September 8 is an unusual day in Assam; a day of festivities in which the whole state comes together to celebrate the birth anniversary of the Bard of the Brahmaputra, the late Bhupen Hazarika. Bhupen, who would have turned 87 this year, was remembered in faraway Delhi too, with a tribute concert and a discussion at the India International Centre by columnist Sanjoy Hazarika with Kalpana Lajmi – filmmaker and the singer’s longstanding partner.

“I was interested in having a pan-audience knowing about him. Of course, a lot is known already but he is known more as a singer. The quality of work that he has done as a reformist, an activist should now be spread,” she says. As the chairperson of Bhupen Hazarika Cultural Trust, Kalpana is busy taking Bhupen’s music and ideas to different parts of country.

Perhaps this has taken a toll on the filmmaker, whose last film Chingaari, starring Mithun Chakraborty and Sushmita Sen, came out seven years ago. But then again Kalpana, who is a firm believer in the ‘meaningful’ school of cinema, has never had a reputation for being prolific. “In India, only when you are numerical, loud and big, will everyone notice you. I have always been a little low key in my personality, I never really projected myself in the way today’s youngsters do,” she says.

Coming from a family of filmmakers (Guru Dutt and Shyam Benegal are her uncles) doubtless gave her access to the world of films, but thereafter Kalpana carved out an identity of her own. Starting her career with a documentary on D.N. Ganguly, an early pioneer of cinema in Bengal, Kalpana moved to feature films with Ek Pal in 1986. Her next was Rudaali in 1993, about the professional mourners of Rajasthan, and was followed by DarmiyaanDaman and Kyon? Kalpana also worked intermittently in television, often in association with Bhupen, through serials like Lohit Kinare and Dawn.

Although her films are often women-centric, Kalpana refuses to wear the label of women’s filmmaker, or even that of a woman filmmaker. “It’s not a simple profession. You are handling 80 different temperaments in one go on the field and you are dealing with preconditioning of centuries where a woman is not looked up to or listened to. So there is that resentment always. One has gone through that but one has overcome that too. So I feel you should always be called a filmmaker,” she says.

Kalpana believes each period is interesting in its own right for a filmmaker, but registers her displeasure with the state of films today. “It’s not even escapism, it’s something worse. There are of course interesting films that have come through, but no one wants to highlight rural India, and everyone feels content with comedies. Even if you talk about a Vicky Donor or a Tere Bin Laden, it has the entire thread of comedy. If they were made with a serious tone, would they have been able to garner that audience? I doubt it.”

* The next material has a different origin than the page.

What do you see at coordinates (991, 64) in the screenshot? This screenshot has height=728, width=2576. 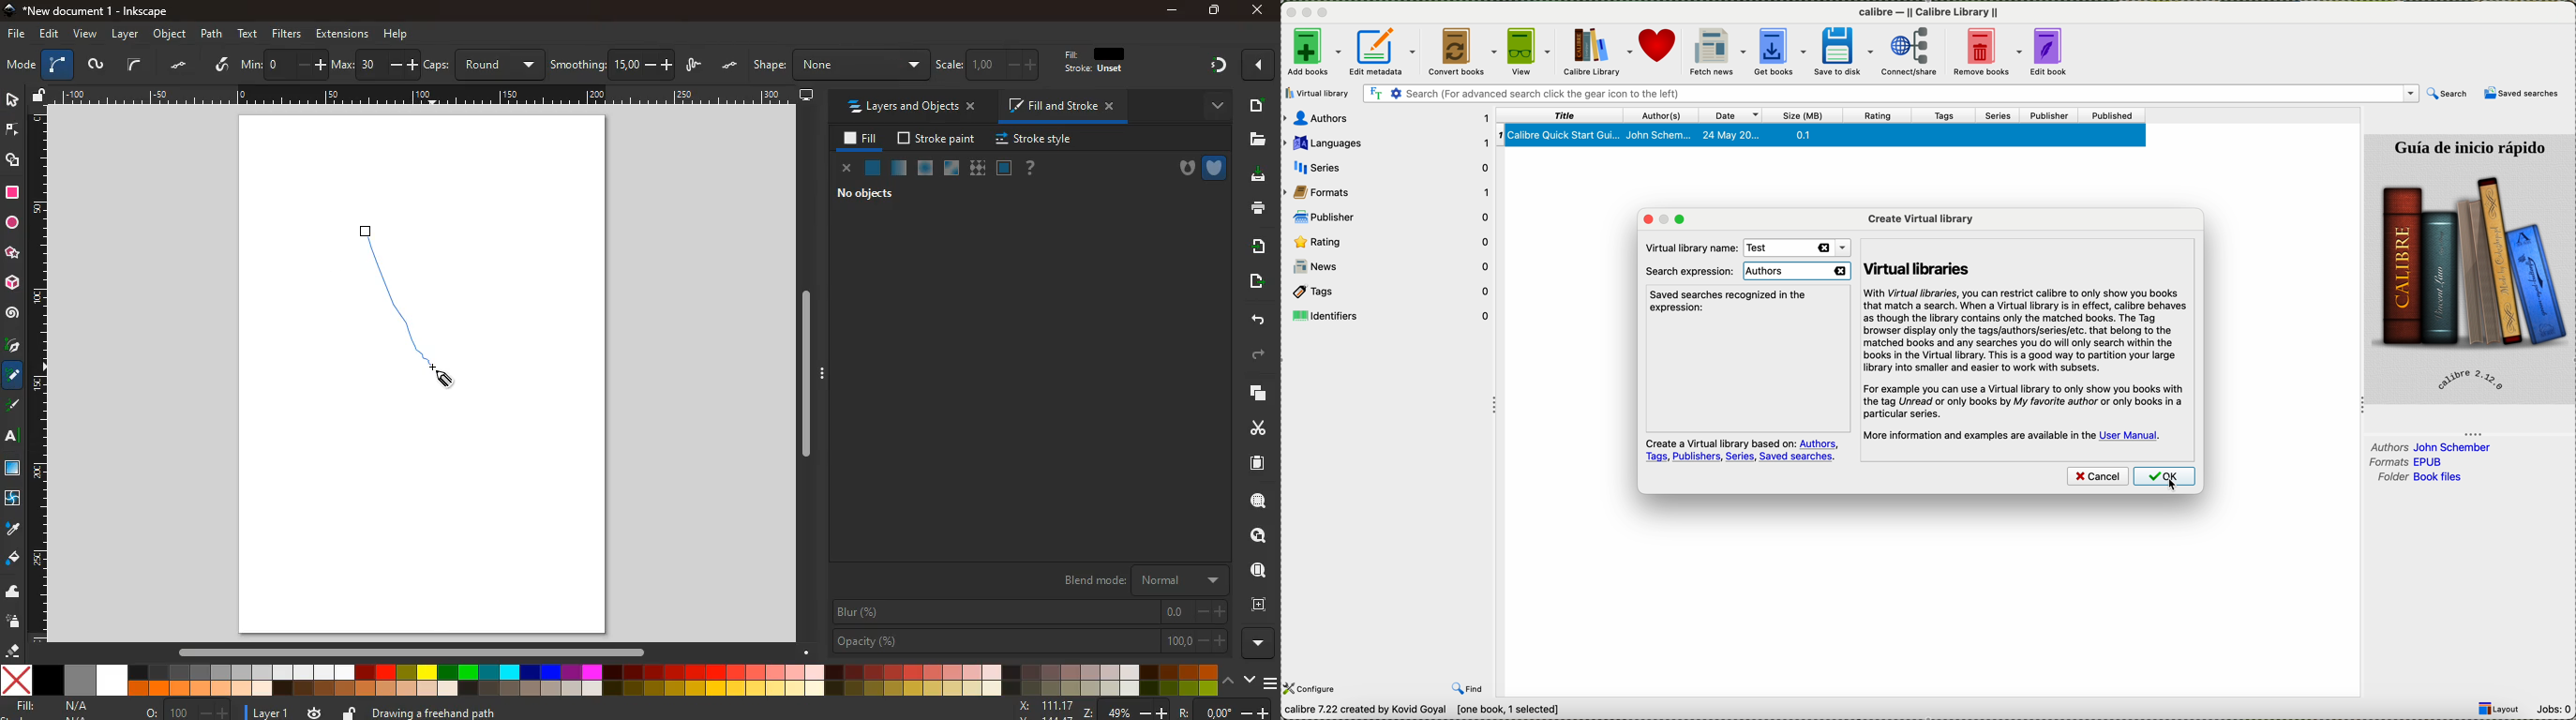 I see `scale` at bounding box center [991, 64].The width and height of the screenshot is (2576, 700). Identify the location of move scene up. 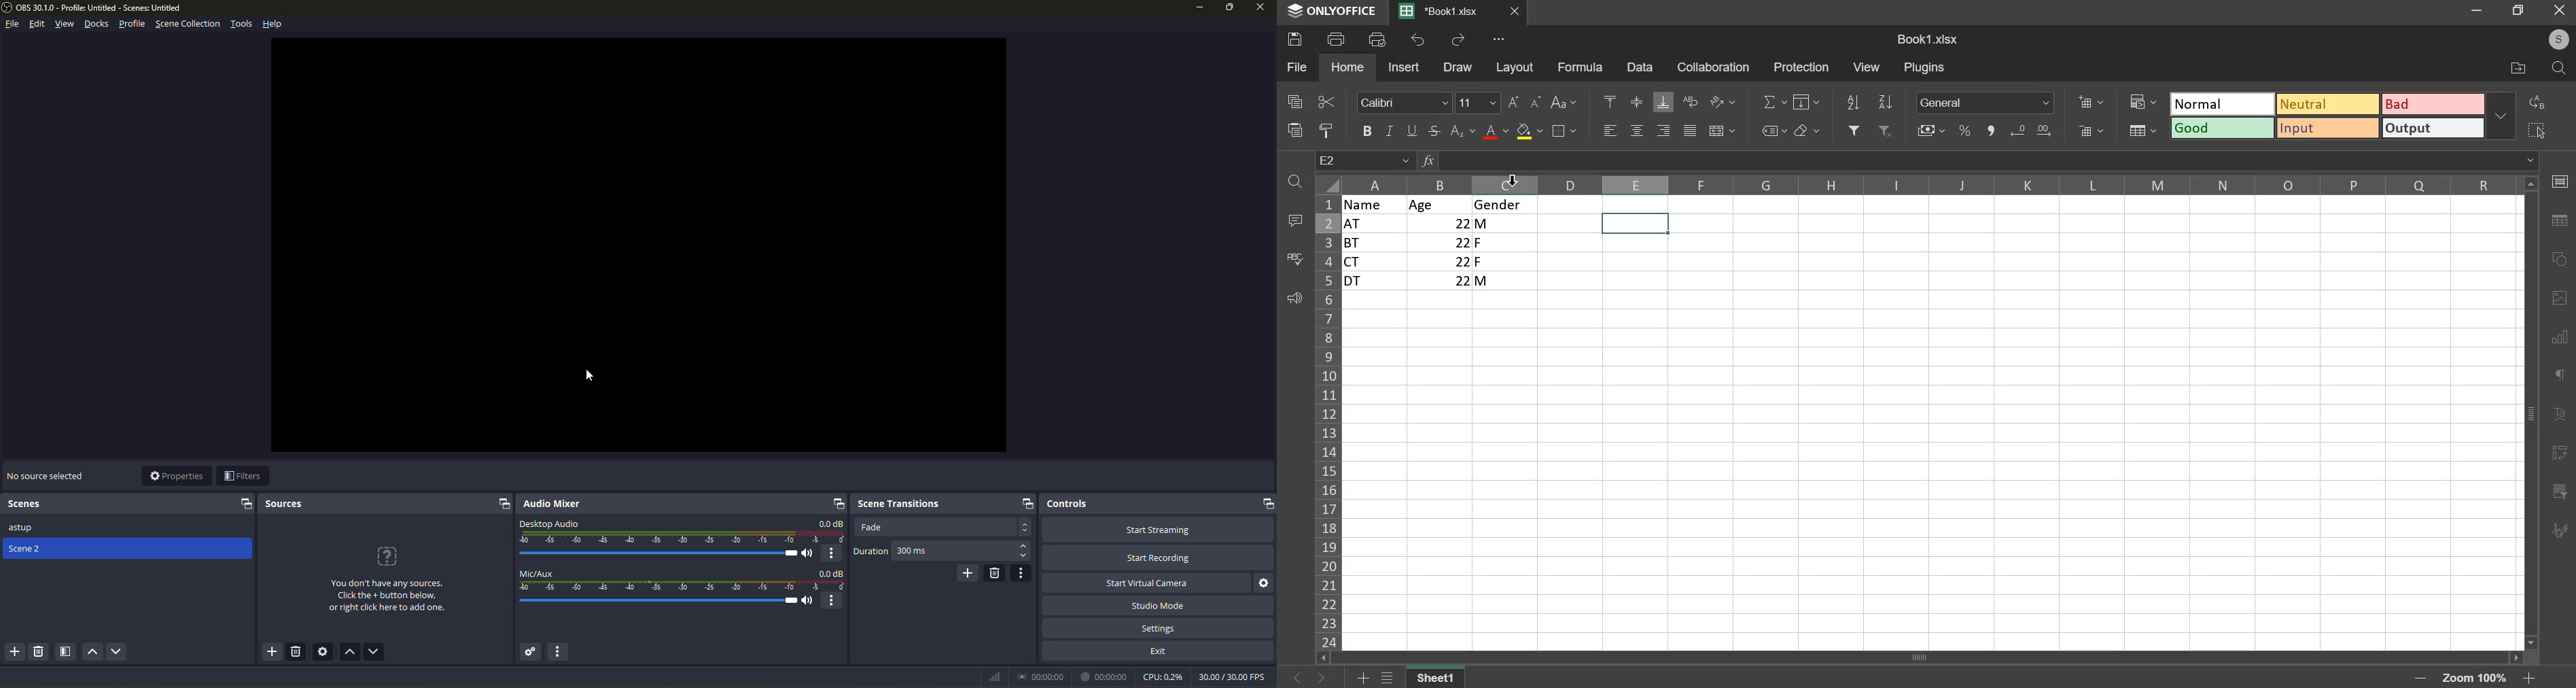
(92, 651).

“Today’s filmmakers don’t have any connect with rural India, with history or geography or the heartbeat of the country. Unless you go, travel and get creatively aroused nothing will change. If you are sitting in your ivory towers in your cities, you are way, way away from what is truly India.”

Accompanying Bhupen on his travels opened Kalpana up to the realities of the country; and they inevitably found a way into her films. Even though she has never had the success Rudaali did, Kalpana says she will continue to make cinema she believes in, no matter how hard it proves.

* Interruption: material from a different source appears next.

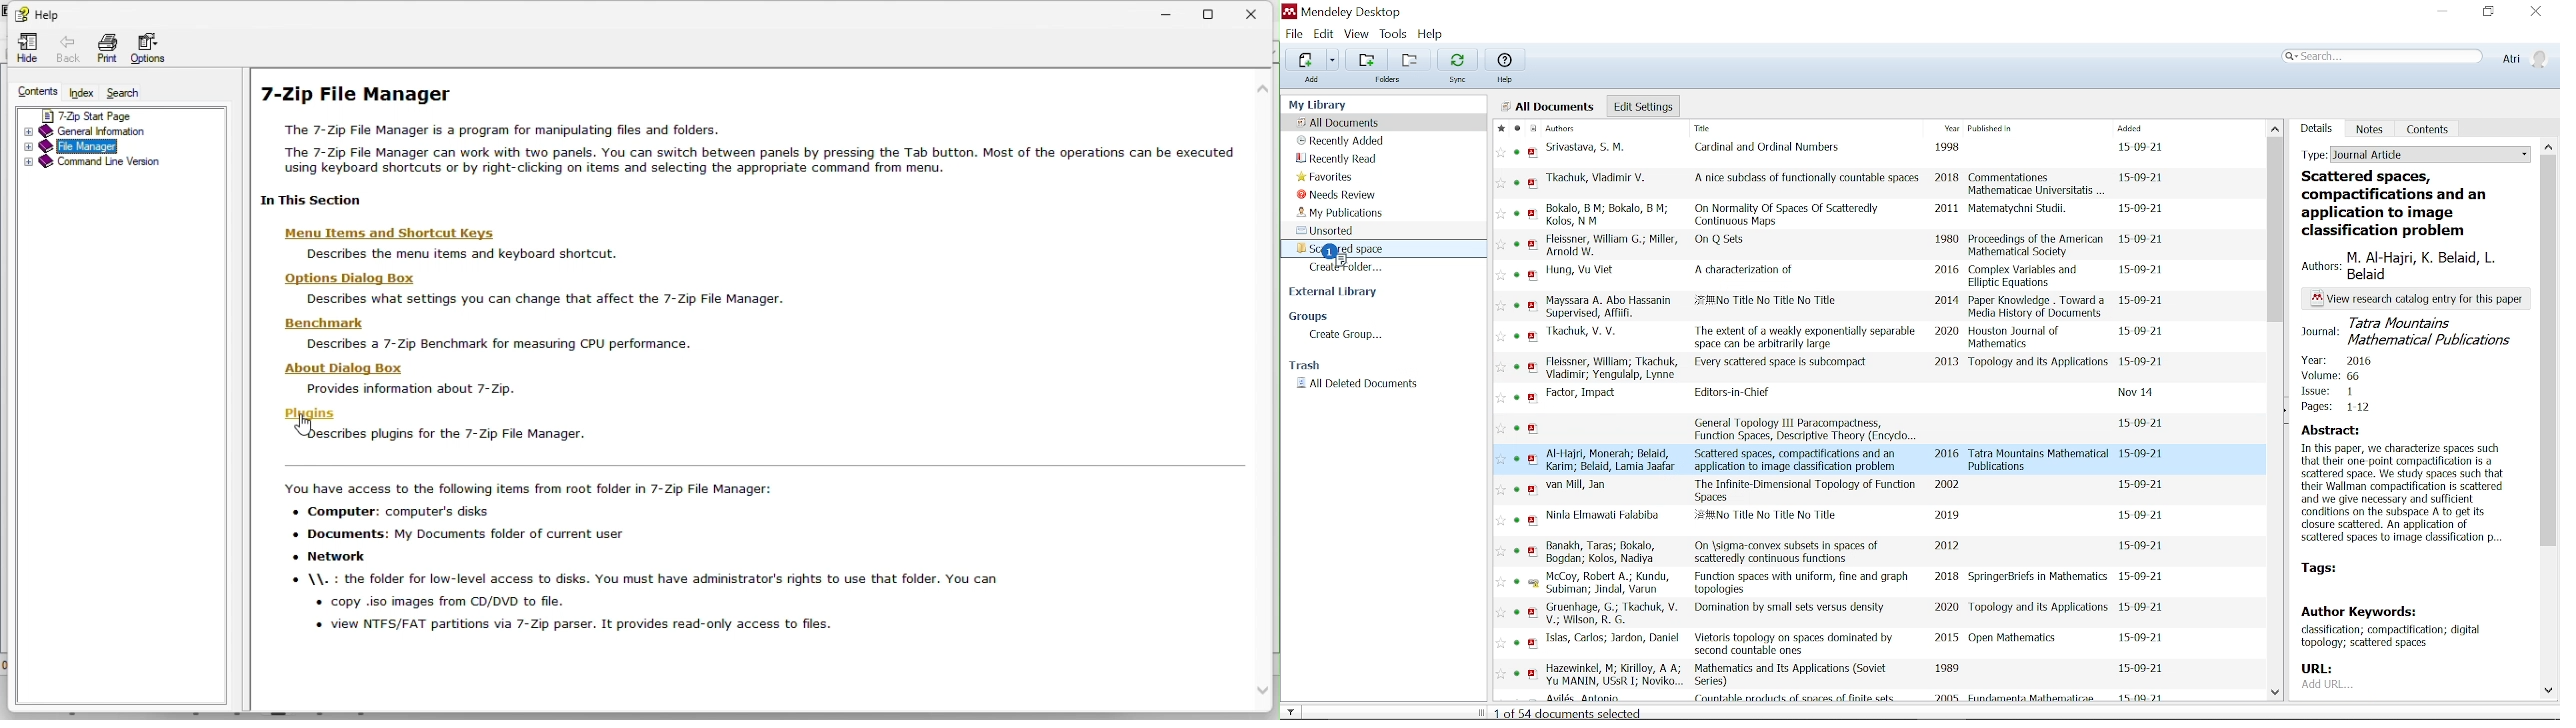 Image resolution: width=2576 pixels, height=728 pixels. I want to click on senchmark, so click(323, 324).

“I don’t get swayed by failure or success. No doubt when you are successful it’s a wonderful high but it doesn’t mean, if your work has failed, that you are a failure. That I learnt from Bhupen, that you have to believe in your creativity, you have to have faith in what you stand for,” she says.

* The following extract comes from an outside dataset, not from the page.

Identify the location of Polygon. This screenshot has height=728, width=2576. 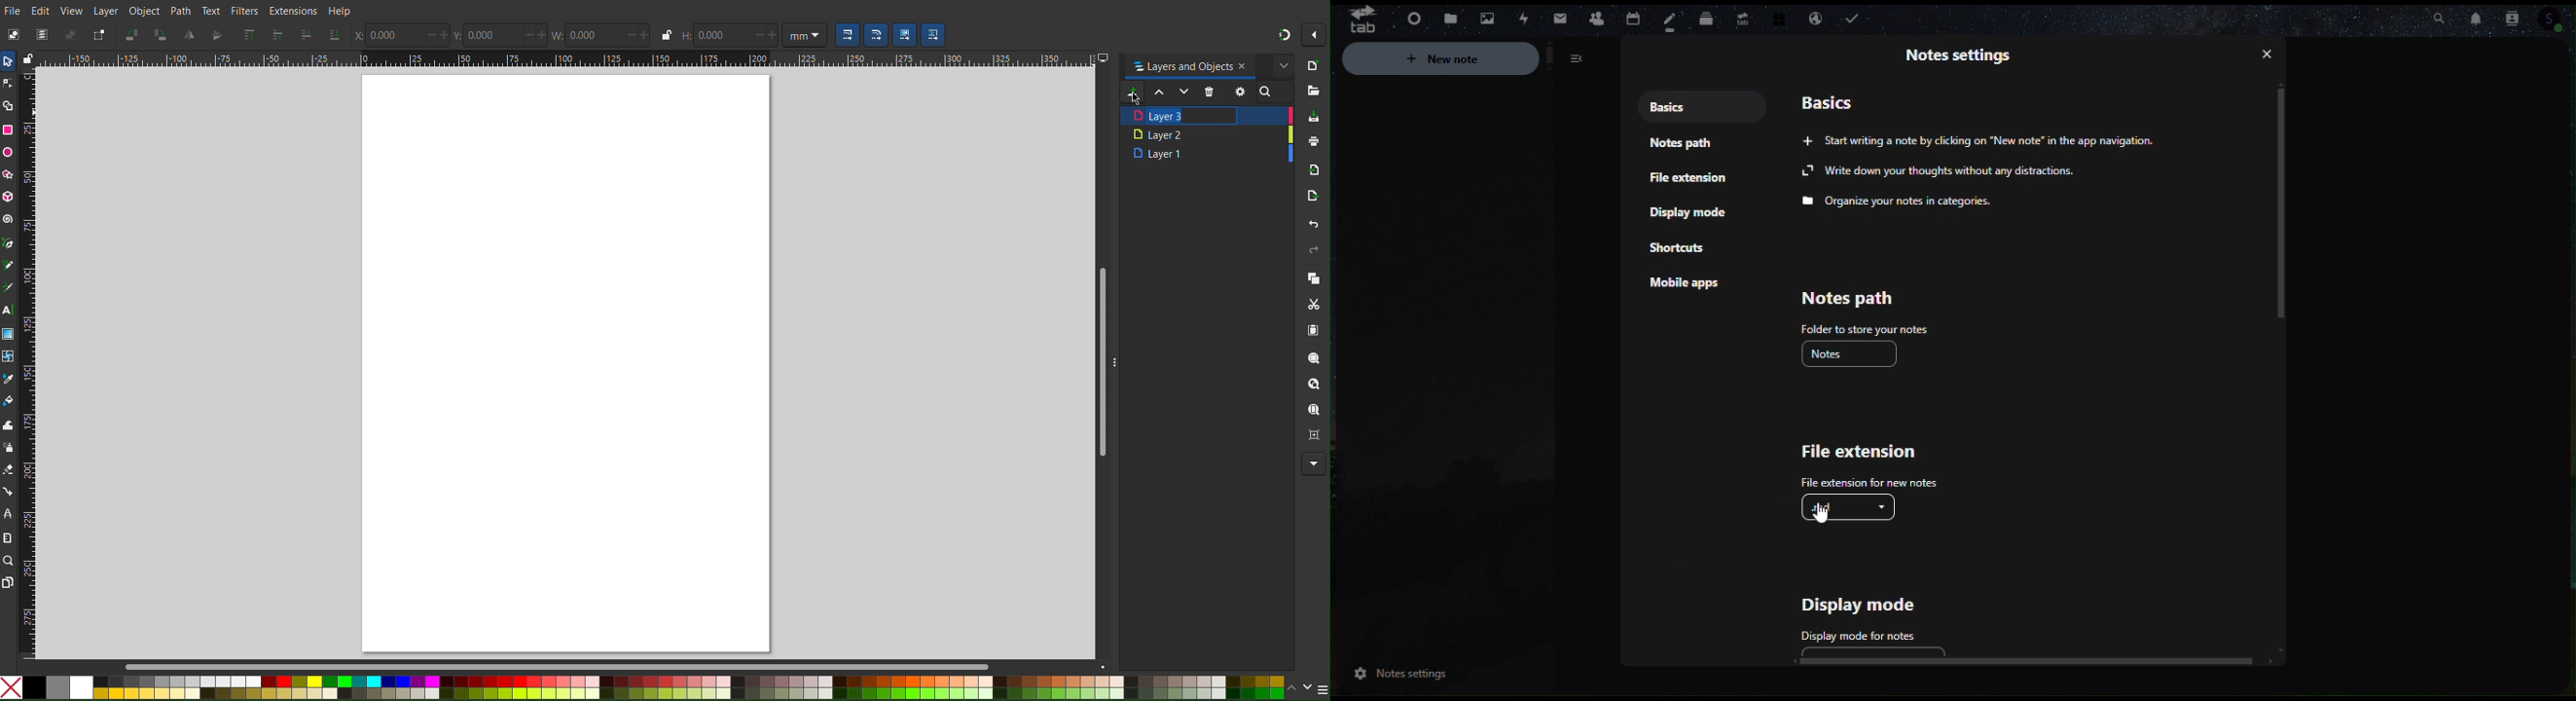
(12, 177).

A self-declared workaholic, Kalpana always found it difficult to handle lean periods. Her cure, which she discovered during Bhupen’s lifetime and continues to use till date, has been to immerse herself in popularising him. “I truly devoted myself fully to Bhupen’s work. I took it on as a second option. It was not just managing his shows. I started giving a creative format to his shows. We would travel all over and all the non-Assamese, non-Bengali areas where he would sing, I would narrate the incident that made him write the particular song… I spent 30 years with him having his programmes done abroad, across the United States, the U.K., Canada, and he really spread out in those 30 years. It hurts when people claim that I took him away, commercialised him and whipped him till he died. It wasn’t like that and I will see to it that he is not remembered in musical history as an Assamese. He has to go down as one of the greats of the world.”